De Procureur-Generaal
bij de Hoge Raad der Nederlanden
AG

Voetnoten

1.De beschikking is betekend op 6 januari 2022. Het cassatieberoep is ingesteld op 27 december 2021. Het beroep is daarmee ingesteld ná de bestreden beschikking, maar vóór de betekening die de beroepstermijn een aanvang laat nemen (art. 552d lid 2 Sv).
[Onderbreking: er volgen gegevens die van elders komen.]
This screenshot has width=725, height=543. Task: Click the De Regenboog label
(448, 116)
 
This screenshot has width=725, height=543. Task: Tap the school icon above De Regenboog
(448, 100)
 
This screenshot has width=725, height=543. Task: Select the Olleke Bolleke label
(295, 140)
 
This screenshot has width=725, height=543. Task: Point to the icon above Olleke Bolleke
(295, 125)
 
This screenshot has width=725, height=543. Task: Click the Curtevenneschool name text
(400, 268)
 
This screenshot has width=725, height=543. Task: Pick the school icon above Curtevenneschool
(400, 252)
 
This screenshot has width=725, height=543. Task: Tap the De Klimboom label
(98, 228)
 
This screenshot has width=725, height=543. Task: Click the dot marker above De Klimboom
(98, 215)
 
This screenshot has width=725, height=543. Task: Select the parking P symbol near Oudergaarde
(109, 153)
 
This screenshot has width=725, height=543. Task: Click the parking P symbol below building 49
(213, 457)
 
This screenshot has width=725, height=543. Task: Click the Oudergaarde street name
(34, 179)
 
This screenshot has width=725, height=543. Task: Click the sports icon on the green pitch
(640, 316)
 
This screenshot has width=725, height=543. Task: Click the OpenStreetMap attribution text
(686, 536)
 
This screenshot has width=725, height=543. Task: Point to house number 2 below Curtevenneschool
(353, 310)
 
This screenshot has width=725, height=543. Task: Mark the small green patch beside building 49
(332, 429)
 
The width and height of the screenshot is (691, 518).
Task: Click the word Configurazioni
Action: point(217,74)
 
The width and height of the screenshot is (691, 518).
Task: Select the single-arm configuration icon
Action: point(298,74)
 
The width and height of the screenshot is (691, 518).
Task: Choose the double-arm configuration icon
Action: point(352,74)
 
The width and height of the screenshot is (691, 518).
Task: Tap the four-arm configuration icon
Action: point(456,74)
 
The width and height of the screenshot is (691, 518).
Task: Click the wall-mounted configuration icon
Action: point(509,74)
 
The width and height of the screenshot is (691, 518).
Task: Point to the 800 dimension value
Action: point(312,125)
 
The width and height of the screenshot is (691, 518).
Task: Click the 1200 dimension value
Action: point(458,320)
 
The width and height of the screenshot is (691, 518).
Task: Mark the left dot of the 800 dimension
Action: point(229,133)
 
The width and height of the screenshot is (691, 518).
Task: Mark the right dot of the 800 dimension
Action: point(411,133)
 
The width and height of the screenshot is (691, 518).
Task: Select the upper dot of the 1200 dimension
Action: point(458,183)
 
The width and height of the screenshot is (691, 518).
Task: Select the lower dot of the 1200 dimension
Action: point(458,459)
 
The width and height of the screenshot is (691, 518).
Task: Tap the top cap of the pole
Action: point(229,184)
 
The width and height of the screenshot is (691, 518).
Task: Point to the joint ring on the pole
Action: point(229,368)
De Hoge Raad heeft eerder al beslist dat dit geen niet-ontvankelijkheid van de klager tot gevolg heeft, omdat de regeling inzake de aanvang van de cassatietermijn in het belang van de betrokkene is geschreven, zie Van Dorst & Borgers,
2.Ik merk op dat naar aanleiding van verzochte inlichtingen over de status van het beslag bij het beslagportaal een beslagmedewerker van het OM het volgende heeft meegedeeld: “(…) de strafzaak omtrent het rijden zonder rijbewijs [is] niet op de juiste wijze ingestuurd door de politie en [is] derhalve rechtstreeks (zonder beslag) doorgestuurd naar het CJIB voor het uitsturen van een strafbeschikking. Het gevolg hiervan is, is dat er geen parketnummer komt voor de zaak en dus ook niet aan een rechter wordt voorgelegd.” Omdat mijns inziens hiermee nog niet is uitgesloten dat het beslag aan de strafrechter kan worden voorgelegd (bijvoorbeeld bij het niet voldoen van de strafbeschikking), volsta ik met de vermelding hiervan.